MPC exposes its own thread scheduler. It means that when an application is built against MPC, every thread is promoted to be a user-level thread, handled as input by MPC. Any thread created that way will be referred as a user-level thread. It includes:

  • MPI ‘task’, evolving in a single MPC/UNIX process

  • OpenMP thread, while being a little bit different, there are managed like standard user-level threads

  • Any thread created by the user (trough pthread interface for instance). Any entry point in that interface are caught during runtime and re-routed to the user-level interface.

Once this is done, MPC can freely adjust its schedulign policy. There is currently 3 different methods do span threads over resources :

  1. pthread-mode: The most basic one, where each user-level thread is actually a real pthread. Note that this approach still takes care to expose right TLS levels when needed.

  2. ethread:

  3. ethread_mxn:

pthread
ethread_*

CUDA

CUDA support is provided to MPC for supporting user-level threads inside an thread-based MPI application. The purpose of this work is to change the CUDA context pushed on top of the CUDA stack, depending on the running thread.

MPC provides a new compiler wrapper named mpc_nvcc, in charge of compiling application through the nvcc compiler but also by taking care of global variable privatization. Be aware that a compilation through this wrapper can be longer than with mpc_cc or nvcc because the need of a double compilation. Actually it is the only way to detect CUDA-internal variables that should not be disabled. (actually, variable names could be hard-coded, but it is a dirty way, right ?). The found variable names are de-privatized when building the application.
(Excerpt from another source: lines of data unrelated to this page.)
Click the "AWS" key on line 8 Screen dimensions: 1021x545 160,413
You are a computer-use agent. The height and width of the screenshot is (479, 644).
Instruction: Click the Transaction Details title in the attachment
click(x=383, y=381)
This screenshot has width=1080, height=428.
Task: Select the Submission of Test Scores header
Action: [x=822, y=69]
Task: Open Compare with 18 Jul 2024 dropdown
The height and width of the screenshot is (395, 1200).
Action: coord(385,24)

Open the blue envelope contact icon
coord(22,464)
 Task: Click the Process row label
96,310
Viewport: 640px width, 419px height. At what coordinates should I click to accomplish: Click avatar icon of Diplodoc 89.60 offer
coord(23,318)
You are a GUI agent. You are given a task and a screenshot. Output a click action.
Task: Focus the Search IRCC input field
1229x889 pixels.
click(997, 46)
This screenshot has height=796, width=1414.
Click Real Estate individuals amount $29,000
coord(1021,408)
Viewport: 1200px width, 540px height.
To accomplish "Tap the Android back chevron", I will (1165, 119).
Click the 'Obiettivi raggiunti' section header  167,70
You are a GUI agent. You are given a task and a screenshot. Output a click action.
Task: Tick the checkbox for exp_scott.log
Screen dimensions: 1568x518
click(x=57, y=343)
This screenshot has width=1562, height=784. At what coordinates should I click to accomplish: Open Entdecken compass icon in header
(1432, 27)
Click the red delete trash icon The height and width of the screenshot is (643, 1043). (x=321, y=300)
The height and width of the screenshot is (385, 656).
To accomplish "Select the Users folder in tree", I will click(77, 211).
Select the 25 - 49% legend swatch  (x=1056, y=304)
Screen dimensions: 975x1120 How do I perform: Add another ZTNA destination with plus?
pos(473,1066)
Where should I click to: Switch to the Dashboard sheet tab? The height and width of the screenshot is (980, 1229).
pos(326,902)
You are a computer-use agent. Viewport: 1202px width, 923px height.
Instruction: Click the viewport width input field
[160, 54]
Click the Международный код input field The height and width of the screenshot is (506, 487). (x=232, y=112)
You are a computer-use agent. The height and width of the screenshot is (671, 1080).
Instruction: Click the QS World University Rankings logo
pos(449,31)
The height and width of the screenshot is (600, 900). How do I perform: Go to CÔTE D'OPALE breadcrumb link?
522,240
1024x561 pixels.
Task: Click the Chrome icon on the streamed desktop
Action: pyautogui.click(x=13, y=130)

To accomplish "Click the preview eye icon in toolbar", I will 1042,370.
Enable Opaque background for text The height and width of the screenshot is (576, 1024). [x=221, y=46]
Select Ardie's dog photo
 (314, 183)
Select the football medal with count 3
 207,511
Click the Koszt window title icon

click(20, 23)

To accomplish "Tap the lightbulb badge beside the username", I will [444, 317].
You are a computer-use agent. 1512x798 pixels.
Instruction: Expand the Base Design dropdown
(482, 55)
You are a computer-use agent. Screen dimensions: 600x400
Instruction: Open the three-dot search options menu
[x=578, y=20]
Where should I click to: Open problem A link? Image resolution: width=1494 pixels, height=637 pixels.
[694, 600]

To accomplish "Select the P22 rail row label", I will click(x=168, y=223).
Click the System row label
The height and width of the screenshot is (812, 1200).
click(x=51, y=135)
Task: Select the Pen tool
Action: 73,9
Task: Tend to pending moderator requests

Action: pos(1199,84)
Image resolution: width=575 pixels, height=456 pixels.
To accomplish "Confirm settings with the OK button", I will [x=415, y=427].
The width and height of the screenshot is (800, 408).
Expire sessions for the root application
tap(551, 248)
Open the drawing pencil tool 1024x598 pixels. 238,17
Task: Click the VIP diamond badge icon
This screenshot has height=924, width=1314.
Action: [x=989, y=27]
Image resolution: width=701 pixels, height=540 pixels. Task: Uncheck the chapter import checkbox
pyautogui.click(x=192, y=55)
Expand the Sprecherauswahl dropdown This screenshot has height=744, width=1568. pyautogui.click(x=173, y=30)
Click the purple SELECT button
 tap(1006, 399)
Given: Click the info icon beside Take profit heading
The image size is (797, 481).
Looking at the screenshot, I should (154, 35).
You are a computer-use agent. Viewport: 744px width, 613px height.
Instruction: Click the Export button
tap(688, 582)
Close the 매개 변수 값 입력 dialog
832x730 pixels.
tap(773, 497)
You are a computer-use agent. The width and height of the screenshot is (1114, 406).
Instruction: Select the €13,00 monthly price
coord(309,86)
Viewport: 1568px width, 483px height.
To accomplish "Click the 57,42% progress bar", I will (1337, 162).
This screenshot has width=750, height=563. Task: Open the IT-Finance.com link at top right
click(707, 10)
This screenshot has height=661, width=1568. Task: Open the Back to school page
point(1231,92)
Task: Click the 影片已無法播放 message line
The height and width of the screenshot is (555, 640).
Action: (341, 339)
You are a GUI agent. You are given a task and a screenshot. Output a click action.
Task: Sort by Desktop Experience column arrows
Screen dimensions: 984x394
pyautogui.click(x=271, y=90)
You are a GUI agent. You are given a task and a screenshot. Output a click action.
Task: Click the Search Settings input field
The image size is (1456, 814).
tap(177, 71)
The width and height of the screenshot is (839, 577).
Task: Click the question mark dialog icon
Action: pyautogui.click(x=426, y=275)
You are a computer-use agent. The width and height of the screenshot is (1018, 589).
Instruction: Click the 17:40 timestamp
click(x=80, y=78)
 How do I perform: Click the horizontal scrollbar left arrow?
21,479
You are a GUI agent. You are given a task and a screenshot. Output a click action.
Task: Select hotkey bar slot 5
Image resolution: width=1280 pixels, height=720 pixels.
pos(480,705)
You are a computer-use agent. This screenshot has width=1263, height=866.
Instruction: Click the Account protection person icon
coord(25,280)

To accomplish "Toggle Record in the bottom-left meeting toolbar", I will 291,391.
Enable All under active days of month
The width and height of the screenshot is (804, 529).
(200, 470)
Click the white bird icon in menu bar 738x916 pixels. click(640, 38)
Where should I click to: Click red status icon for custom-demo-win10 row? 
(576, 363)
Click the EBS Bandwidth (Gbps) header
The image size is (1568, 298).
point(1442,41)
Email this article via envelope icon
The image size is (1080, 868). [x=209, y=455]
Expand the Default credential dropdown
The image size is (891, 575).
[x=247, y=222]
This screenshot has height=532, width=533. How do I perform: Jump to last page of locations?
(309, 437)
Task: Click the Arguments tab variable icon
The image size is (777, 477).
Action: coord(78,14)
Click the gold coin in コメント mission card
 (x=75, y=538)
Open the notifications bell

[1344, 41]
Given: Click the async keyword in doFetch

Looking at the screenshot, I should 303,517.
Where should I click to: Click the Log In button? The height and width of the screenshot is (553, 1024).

On most clusters, runtime libraries is not deployed on both login and compute nodes. To let applications compiling successfully, a stub library is deployed on compute nodes ( a libuda lib). The real library is then found when the application is run over the compute nodes. The problem arises when MPC dependencies (ex: ROMIO,GETOPT…) run their configure and try to execute some tests (Autotools does such thins a lot). In that case, the mini-test is run on the login node and tests failed because the lib is not present. To get rid of this, MPC comes with a pair of options to enable CUDA support :

  • -cuda: Compile-time option, to inform MPC that: (1) mpc_nvcc should be used and (2) that our own stub library should be linked to the application.

  • -accl: Runtime-time option, asking mpcrun to context-switch CUDA context in its user-level threads. Without this option, MPC does not take care of CUDA environment. But application can still use CUDA by their own.

OpenACC

Currently, MPC does not provide an OpenACC support (at least from runtime-side). But the MPC_Accelerators has been designed for future evolution and handlers have been configured to make the implementation easier.

OpenCL

Exactly the same as the OpenACC thing.